Pathological / Well-Behaved

As a preamble, we would like to mention that the act of personification is very much rampant in the mathematical discourse. In particular, mathematicians tend to portray the qualities of an mathematical object as if they are its own behaviours — like a living creature of some sort. On the top of that, the need for anthropomorphization calls for mathematicians to expect the objects to behave according to the rules and norms they have in mind. In other words, mathematicians ascribe different values to different mathematical objects depending on how well or regular they behave (i.e., are perceived to behave). Well-behaved objects, such as the zero function, are sometimes also referred to as nice objects.

On the other side of the token, a pathological object, as the name implies, is one which possesses properties contrary to most other objects in the same genre.
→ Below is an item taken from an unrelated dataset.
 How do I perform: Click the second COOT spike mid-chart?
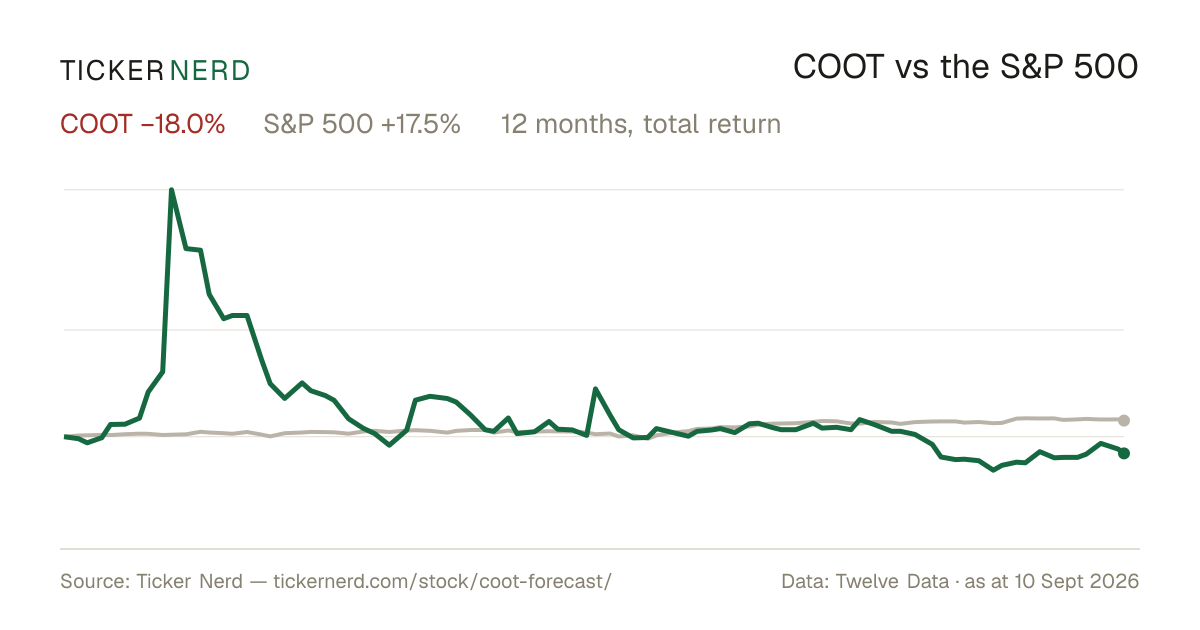(596, 389)
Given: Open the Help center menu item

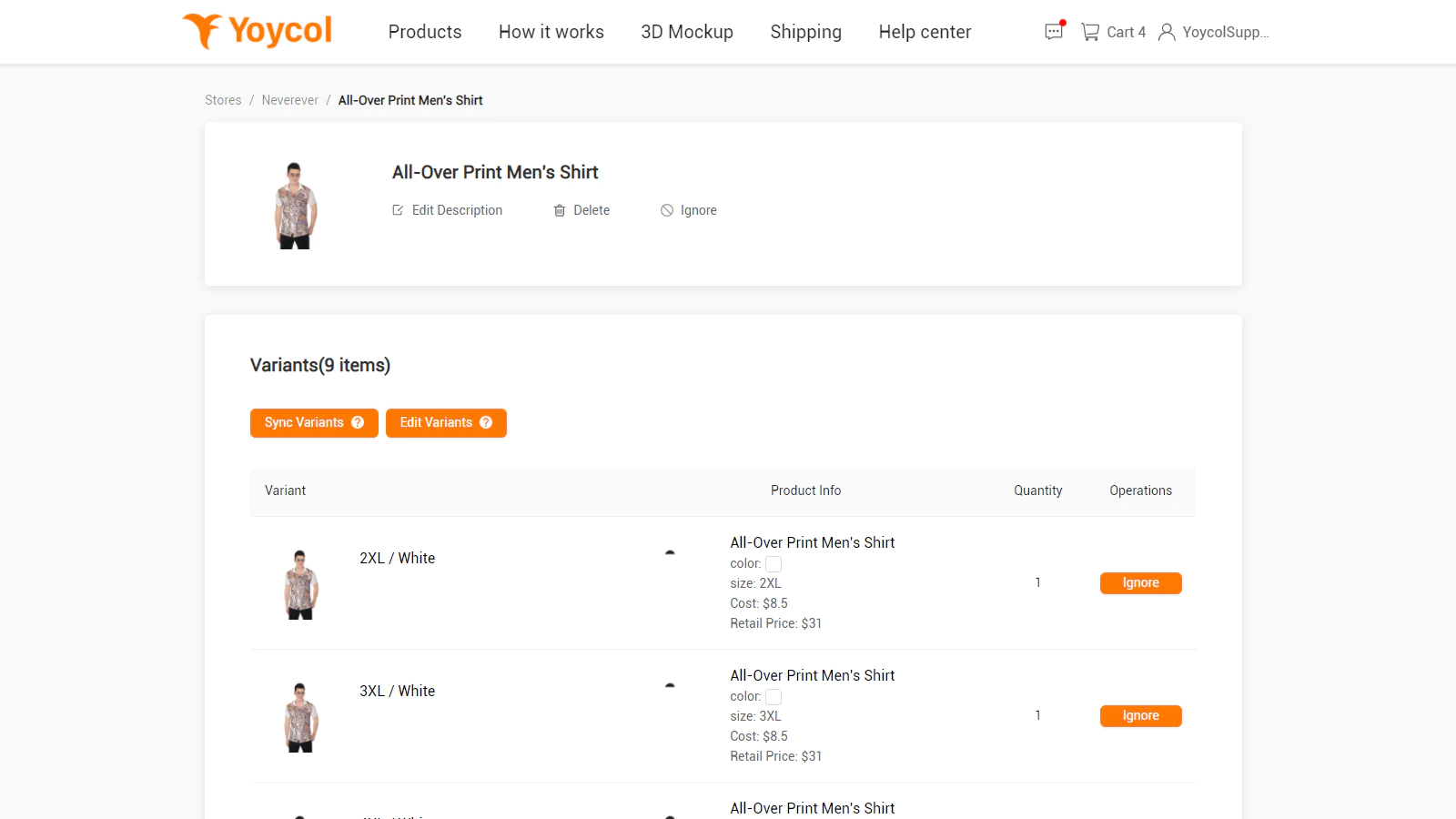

One such example would be the Dirichlet’s function (a.k.a. the rational number indicator), which is defined to be 0 for irrational numbers and 1 for rational numbers. The Dirichlet’s function is pathological in the sense that it actually never attains continuity at any point.

Degenerate Cases

In the study of a certain family of mathematical objects, it often occurs for the objects defined by the simplest parameters to deviate significantly from the rest. In which case, we would recognize these objects as the degenerate cases — among the objects belonging to the family in question.

In geometry, for instance, a point can be considered as a degenerate case of a circle (with radius 0), and a line as a degenerate case of a parabola (whose the leading coefficient is 0). For a more elaborated example, notice that when the hyperbola defined by $x^2 – y^2 = 1$ is altered so that the right-hand side becomes 0, it degenerates into a pair of diagonal lines, as illustrated by the following graphs:

Degenerate Case: When The Hyperbola X^2 - Y^2 = 1 Degenerates into A Pair of Diagonal Lines

Talk about extreme makeover?

Abstract Nonsense

A colloquial term for category theory, a mathematical subject concerning the notion of category and the formalization of mathematical structures (e.g., groupssets). Since different branches of mathematics could deal with different mathematical structures which all satisfy the definition of a category, category theory can be regarded as an unifying mathematical theory which allows for the establishment of some general results commonly shared by those different structures — across different mathematical disciplines.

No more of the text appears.